I don't want to live in a country where opportunists and lawyers can sink their claws deeper into the meat of companies facing big lawsuits over clashes with the minutae of religious dogma that ends up having a big affect on the bottom line. I'm not as worried about the big corpos with their armies of high-priced attorneys, but I am concerned for the small corporations who will get further sqeezed by opportunists and their slick ambulance chasers looking to make a buck off of quick-to-settlement religious discrimination cases.
Noone is saying that it would be ok for Wal-Martians to enforce a policy of worshipping Christ or for Ben&Jerry's to only hire communist athiests. I just ask that in the modern industrialized world can we please free business from cowtowing to the minutae of religious dogma. Last I saw we're not governed by the Ten Commanments or Sharia.
[quote name='HowStern']Right. The eeoc says that accomodations for religious reasons are mandatory unless the accomodation imposes "undue hardship" on the company.
I don't believe putting extra clothes (a scarf) over required dress is an undue hardship. That will be argued at the trial, no doubt.

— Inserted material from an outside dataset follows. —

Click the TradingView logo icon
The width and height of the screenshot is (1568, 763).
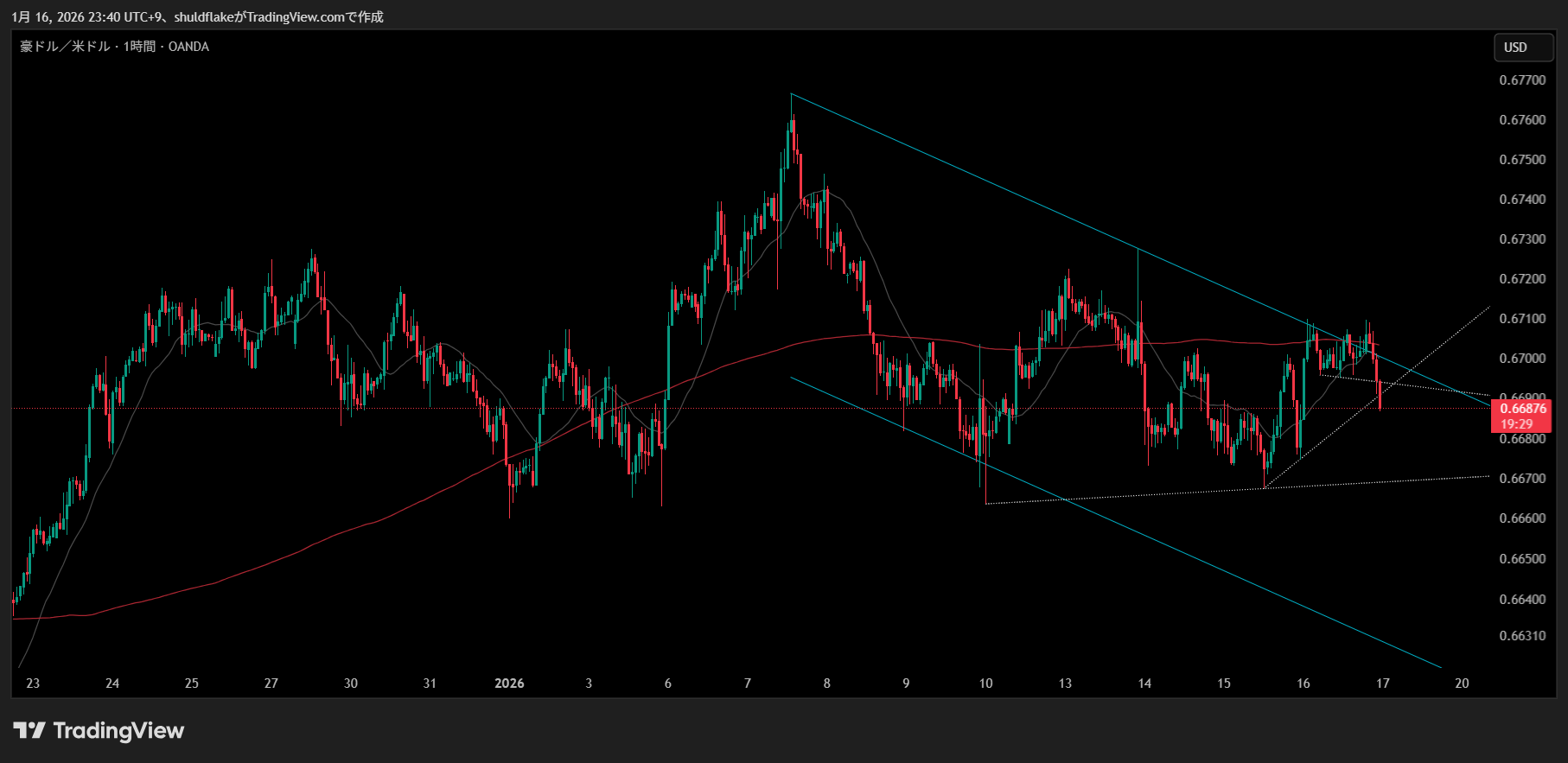click(x=29, y=731)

Bob, prince, Bmul, and some others, don't believe this right is fair to the corporations/businesses. But their analogies are so extreme that I don't think they understand the line where "undue hardship" starts and ends.
The real reason the EEO laws are important is because what actually happened.
The girl was denied the job because she showed up to the interview wearing a scarf. Not because she wanted to wear it during her work hours.
Those arguing against the EEO laws seem to forget the newspapers help wanted ads that used to read "Jews need not apply" or the way the Irish came here starving only to be denied work, and that the whole country is made up of immigrants and yet they were all shunned for being immigrants.
Finally we have some civil rights to make some sensible guidelines, And I think they are fair laws, with "undue hardship" being a fairly easy thing to define.[/QUOTE]
Right in this case A&F acted in a ridiculous and possibly illegal fashion. Which is why I said I was going slightly off-topic.